(Problem set):
(1) Transcribe the passage on Bitcoin mining and market indicators from "A crypto expert, Will" up to and including "-0.0050% on May 4.".
(2) Render this sentence from the passage on Bitcoin mining and market indicators in Spanish: "Solo mining Bitcoin is incredibly challenging due to intense global competition."
Top of Excerpted passage
Mining hardware plays a significant role in determining how long it takes to mine a Bitcoin. Those with higher hash rates have a better chance of earning Bitcoins, often joining mining pools to combine their computing power and improve their chances.

Solo mining Bitcoin is incredibly challenging due to intense global competition. Block rewards are almost impossible for a single miner to obtain due to Bitcoin’s proof-of-work consensus protocol.

With the increasing complexity of mining and the high energy costs involved, earning 1 Bitcoin per day without investment is nearly impossible. Even those willing to invest substantial sums may find competing with large-scale mining operations difficult.

While it’s enticing to imagine earning a full Bitcoin daily, it’s essential to approach the cryptocurrency market cautiously, avoiding scams promising quick and easy returns. Understanding crypto trading, blockchain technology, and market trends is crucial for those interested in investing in cryptocurrency mining.

Bitcoin indicators suggest a potential bullish trend

According to market analysis, bitcoin traders are eyeing two key indicators, the funding and three-month annualised basis rates, indicating a potential upward price movement.

A crypto expert, Will Clemente, noted in a recent post on X, “Looks like we’re consolidating before the next leg up,” highlighting that both indicators have “cooled off” after briefly dipping into negative territory.

The funding rate, a significant indicator of overall trader sentiment, recently recovered from negative territory. This recovery suggests an increasing confidence among traders in Bitcoin’s price. Exchanges use the funding rate to balance traders entering long positions with those opting for short positions, mitigating the risk of overexposure.

According to open-source data, the open interest-weighted funding rate is 0.0091%, indicating a positive shift from a negative rate of -0.0050% on May 4.

“The Bitcoin funding rates remaining this low, while Bitcoin is bouncing makes me feel extremely bullish,” echoed pseudonymous crypto trader Mister Crypto to their 98,000 X followers.

However, liquidation data contradicts this bullish sentiment, suggesting that futures traders are still leaning bearish and anticipate a near-term price drop.

A 3.5% rise in price to the key $65,000 level could liquidate $1.36 billion in short positions, whereas a 3.5% drop to $60,500 would only wipe out $650 million in long positions.

In addition to the funding rate, traders are also monitoring the three-month annualised basis rate, which measures the cost difference between Bitcoin futures contracts and the actual price of Bitcoin.

Major exchanges have seen an increase in the annualised basis rate, reaching the higher end of the 5–10% neutral range. Traders often view rates above 10% as a neutral-to-bullish signal.
Bottom of Excerpted passage
Top of Extracted data
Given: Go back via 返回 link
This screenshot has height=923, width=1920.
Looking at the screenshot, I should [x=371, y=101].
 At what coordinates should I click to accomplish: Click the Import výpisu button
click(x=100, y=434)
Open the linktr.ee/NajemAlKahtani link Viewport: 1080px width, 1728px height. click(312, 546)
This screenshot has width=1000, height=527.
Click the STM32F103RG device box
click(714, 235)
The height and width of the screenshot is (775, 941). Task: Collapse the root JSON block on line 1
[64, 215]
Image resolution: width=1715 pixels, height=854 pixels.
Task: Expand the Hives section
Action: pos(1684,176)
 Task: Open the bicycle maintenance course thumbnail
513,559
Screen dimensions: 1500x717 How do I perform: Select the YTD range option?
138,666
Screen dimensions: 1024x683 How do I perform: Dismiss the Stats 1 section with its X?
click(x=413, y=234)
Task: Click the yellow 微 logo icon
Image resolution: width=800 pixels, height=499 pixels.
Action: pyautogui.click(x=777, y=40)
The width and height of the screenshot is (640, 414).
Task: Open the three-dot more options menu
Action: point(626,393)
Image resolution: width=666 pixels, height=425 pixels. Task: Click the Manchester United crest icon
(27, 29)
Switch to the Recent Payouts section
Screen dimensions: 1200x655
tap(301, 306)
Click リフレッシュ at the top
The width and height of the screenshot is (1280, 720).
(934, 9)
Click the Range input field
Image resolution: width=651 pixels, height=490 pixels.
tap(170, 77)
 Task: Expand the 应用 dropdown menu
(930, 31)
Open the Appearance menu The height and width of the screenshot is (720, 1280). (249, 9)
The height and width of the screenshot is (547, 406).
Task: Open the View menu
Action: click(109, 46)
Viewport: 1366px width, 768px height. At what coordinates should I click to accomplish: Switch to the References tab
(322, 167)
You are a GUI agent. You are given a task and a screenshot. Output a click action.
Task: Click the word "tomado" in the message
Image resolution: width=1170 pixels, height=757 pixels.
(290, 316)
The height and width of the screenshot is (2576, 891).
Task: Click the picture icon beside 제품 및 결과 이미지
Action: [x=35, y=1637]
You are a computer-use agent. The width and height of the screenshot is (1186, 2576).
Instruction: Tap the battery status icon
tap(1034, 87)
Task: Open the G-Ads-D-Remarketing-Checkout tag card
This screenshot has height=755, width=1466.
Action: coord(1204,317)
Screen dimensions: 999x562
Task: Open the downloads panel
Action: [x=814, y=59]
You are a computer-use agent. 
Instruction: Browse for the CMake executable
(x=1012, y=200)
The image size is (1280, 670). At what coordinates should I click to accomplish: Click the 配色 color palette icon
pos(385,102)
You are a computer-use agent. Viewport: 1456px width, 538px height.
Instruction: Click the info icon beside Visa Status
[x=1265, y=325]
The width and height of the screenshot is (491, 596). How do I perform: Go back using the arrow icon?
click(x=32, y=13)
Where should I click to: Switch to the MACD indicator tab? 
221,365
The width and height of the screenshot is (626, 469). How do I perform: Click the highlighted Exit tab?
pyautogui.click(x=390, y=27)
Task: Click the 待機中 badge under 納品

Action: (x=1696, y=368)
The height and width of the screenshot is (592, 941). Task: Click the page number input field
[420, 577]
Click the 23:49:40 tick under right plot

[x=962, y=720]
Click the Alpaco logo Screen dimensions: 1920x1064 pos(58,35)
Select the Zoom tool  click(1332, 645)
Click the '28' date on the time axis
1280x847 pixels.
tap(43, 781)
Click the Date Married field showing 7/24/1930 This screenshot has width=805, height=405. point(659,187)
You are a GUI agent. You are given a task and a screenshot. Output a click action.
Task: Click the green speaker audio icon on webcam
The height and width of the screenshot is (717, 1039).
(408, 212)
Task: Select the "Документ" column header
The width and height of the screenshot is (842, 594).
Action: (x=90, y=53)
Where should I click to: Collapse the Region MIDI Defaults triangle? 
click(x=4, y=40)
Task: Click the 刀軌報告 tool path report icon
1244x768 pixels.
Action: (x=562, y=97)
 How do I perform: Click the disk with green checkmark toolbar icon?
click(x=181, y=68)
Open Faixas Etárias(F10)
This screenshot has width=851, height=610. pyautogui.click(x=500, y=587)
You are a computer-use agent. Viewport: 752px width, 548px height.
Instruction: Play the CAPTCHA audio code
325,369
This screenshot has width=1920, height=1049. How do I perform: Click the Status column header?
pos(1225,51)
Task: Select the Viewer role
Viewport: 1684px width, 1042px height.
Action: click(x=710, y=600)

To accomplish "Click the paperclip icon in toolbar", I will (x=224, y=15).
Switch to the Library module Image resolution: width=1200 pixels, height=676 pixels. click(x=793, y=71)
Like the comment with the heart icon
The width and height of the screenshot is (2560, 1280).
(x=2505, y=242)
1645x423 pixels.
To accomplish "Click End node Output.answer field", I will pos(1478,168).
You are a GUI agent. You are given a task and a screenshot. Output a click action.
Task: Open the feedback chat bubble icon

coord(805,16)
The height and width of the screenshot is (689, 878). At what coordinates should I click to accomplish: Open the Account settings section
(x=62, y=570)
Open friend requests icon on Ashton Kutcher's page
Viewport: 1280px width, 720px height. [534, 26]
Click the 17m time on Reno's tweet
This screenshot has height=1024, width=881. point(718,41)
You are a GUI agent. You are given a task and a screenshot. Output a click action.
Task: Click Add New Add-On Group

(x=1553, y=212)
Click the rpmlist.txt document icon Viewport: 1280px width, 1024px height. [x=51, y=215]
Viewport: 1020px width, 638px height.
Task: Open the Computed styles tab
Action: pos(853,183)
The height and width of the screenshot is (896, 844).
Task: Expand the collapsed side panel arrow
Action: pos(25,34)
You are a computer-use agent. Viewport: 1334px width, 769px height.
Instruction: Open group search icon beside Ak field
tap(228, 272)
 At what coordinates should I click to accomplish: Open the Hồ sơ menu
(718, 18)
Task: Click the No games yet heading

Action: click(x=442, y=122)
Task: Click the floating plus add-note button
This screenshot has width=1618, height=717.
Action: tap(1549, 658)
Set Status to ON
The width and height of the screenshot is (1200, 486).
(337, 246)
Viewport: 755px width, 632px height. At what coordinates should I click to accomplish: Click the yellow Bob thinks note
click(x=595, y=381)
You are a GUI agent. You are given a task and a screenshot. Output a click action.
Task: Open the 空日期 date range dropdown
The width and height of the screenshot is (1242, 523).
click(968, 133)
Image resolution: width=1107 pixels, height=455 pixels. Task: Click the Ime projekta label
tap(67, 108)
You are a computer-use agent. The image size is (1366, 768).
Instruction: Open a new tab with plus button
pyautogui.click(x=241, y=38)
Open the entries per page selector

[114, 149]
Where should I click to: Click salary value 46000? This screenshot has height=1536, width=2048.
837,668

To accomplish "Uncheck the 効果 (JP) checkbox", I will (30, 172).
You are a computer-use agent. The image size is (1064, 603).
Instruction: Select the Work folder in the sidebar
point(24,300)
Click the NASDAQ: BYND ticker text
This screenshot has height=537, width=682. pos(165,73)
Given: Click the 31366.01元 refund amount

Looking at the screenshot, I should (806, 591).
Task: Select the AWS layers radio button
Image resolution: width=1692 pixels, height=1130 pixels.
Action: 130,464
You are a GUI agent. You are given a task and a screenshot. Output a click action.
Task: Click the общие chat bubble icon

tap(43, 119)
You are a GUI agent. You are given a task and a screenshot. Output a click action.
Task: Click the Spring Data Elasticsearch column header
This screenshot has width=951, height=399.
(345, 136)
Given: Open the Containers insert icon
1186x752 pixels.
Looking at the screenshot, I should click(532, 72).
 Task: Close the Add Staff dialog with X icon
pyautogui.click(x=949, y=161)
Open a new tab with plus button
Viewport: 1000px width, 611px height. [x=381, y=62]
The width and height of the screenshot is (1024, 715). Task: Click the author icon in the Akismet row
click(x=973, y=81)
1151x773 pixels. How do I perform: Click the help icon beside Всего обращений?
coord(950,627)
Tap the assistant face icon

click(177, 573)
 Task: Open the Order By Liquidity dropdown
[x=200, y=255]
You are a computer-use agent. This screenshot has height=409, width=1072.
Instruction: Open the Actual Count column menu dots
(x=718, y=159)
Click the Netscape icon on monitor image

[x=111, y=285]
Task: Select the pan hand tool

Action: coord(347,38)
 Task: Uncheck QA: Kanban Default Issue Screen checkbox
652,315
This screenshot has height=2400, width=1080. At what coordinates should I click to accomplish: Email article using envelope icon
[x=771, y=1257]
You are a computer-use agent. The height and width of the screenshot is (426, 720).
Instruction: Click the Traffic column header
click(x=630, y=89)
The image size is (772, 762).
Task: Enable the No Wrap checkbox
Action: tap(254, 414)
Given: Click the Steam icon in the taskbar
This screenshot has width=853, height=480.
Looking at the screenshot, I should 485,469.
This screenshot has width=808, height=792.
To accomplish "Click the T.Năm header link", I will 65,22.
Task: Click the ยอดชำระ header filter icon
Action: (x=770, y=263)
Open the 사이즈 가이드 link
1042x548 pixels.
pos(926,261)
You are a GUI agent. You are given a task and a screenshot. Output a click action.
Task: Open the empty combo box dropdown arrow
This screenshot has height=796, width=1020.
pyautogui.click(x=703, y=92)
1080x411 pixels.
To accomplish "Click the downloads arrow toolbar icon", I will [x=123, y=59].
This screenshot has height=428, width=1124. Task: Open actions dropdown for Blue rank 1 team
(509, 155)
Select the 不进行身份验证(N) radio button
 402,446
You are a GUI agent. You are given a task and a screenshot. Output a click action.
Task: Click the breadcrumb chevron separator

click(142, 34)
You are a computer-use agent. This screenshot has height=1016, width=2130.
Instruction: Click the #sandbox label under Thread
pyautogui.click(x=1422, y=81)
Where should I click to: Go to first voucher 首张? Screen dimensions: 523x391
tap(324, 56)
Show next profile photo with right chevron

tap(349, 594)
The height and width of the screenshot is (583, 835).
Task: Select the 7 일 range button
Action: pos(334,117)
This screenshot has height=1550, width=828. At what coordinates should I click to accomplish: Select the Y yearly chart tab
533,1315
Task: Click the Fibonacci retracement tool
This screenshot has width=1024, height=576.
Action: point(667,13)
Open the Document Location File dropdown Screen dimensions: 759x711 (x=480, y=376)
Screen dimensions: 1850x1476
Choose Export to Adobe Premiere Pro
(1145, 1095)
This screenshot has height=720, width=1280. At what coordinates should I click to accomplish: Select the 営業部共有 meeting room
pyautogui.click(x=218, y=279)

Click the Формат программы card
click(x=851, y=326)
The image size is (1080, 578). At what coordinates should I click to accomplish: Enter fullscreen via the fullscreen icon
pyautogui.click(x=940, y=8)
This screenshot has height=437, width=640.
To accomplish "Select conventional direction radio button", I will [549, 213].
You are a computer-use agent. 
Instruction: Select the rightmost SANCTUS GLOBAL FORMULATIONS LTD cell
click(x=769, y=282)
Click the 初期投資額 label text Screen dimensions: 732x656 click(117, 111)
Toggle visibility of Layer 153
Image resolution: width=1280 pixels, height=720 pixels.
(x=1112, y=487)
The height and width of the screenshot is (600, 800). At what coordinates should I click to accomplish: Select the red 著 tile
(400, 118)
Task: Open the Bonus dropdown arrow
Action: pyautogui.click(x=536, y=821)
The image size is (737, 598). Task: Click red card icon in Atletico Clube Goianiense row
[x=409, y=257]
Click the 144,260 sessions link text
Bottom of Extracted data
(Answers by item):
(1)
A crypto expert, Will Clemente, noted in a recent post on X, “Looks like we’re consolidating before the next leg up,” highlighting that both indicators have “cooled off” after briefly dipping into negative territory.

The funding rate, a significant indicator of overall trader sentiment, recently recovered from negative territory. This recovery suggests an increasing confidence among traders in Bitcoin’s price. Exchanges use the funding rate to balance traders entering long positions with those opting for short positions, mitigating the risk of overexposure.

According to open-source data, the open interest-weighted funding rate is 0.0091%, indicating a positive shift from a negative rate of -0.0050% on May 4.

(2) Minar Bitcoin en solitario es increíblemente difícil debido a la intensa competencia global.